Over Easter I went to Holland to compete at two regattas – the Magic Marine Easter Regatta held each year on Lake Braassemermeer near Amsterdam and then the Optisprings held at Port Zelande in southern Holland.

We had two days of training before the event which was important as I needed to get use to the very choppy, shifty and gusty lake. The first day of training brought light winds and rain – a horrid combination – so we struggled to do many exercises. The next day however was much better even if it was only 2 degrees because there was a solid 10 knots of wind.

We did three races on the first day where I got a 22nd a 12th and a 24th. I was disappointed in my last race as I was coming 12th before I got caught out by a big right wind-shift.

The next day was much like the first training day with 5 knots and big wind-shifts, so only one race, instead of the scheduled four, was completed. On that day I got a 21st which was a good result as I was last around the top mark due to a poor start in the middle of the line.

The third day is normally the start of the final series but as all the flytes had not completed at least five races, there was another day of qualifying. My results were 29th, 33rd (which was my discard) and an 11th which was a good finish to an otherwise disappointing day.

I was very happy as I made it into Gold Fleet which was one of my goals coming into this event. Gold fleet was definitely a step-up and I realise how much more improvement is needed.

My next stop was the Optisprings. I did two days of training before the event which was great as it was gusting and 15 degrees, almost Spring like. The wind, however, didn’t hold out for the Regatta, with just 10 knots on the first day and 6 knots on the second.

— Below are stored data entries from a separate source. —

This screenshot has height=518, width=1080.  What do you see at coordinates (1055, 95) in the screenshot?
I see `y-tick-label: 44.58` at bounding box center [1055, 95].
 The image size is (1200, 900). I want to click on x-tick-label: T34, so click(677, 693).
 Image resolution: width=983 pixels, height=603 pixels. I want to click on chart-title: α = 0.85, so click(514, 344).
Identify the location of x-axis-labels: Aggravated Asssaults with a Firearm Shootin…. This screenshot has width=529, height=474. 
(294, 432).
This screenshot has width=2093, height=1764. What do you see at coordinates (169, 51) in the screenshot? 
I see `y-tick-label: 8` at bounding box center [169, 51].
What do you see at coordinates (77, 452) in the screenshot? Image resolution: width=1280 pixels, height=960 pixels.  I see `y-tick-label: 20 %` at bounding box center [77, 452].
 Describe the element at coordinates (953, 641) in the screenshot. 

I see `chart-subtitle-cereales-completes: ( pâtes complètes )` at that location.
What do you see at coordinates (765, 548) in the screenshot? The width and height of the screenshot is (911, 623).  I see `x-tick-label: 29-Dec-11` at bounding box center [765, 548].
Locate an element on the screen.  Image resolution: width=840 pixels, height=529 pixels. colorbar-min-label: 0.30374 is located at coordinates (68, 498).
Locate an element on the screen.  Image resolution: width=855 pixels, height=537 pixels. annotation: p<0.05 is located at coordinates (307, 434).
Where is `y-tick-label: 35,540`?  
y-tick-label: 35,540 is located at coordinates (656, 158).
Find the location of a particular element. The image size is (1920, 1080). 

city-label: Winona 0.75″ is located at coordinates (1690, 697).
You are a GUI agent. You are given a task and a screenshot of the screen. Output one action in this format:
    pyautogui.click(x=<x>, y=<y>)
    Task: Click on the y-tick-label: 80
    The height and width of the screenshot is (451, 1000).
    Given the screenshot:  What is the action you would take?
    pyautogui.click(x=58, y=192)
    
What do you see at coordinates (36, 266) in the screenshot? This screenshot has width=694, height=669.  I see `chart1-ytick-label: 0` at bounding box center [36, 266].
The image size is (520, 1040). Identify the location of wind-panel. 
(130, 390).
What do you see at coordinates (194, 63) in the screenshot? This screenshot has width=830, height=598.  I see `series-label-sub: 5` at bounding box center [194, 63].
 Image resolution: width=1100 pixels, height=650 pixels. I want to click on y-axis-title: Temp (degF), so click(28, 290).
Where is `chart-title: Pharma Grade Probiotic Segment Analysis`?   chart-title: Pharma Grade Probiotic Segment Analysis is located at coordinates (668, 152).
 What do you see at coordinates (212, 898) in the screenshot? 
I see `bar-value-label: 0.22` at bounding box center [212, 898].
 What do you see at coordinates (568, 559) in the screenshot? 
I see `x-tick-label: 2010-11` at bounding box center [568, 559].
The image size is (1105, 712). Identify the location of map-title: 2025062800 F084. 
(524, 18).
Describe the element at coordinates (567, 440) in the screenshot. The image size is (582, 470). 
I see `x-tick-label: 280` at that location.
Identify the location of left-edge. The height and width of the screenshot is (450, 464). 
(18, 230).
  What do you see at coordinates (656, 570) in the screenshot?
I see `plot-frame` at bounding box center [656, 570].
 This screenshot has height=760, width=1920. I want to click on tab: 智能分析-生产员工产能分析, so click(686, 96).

On the first day there were four races and four bad starts for me which was disappointing.  However I managed to stay consistent with a 30th (discard), a 15th, an 11th and a 13th. The second day was lighter, so light that a race was abandoned half way down the penultimate leg. This was annoying as I was coming 5th which would have been my best race. On the race that we did complete, I won the committee end and tacked out left into pressure. I was eighth around the windward mark but due to a long run I lost 10 boats on the downwind as a huge gust came down on the other side of the course.

I think my time abroad was a very good experience as it has shown me how much improvement I need to make to be at the top of the fleet.

I want to thank Allen again for the boat and their great blocks and support and my parents for taking me.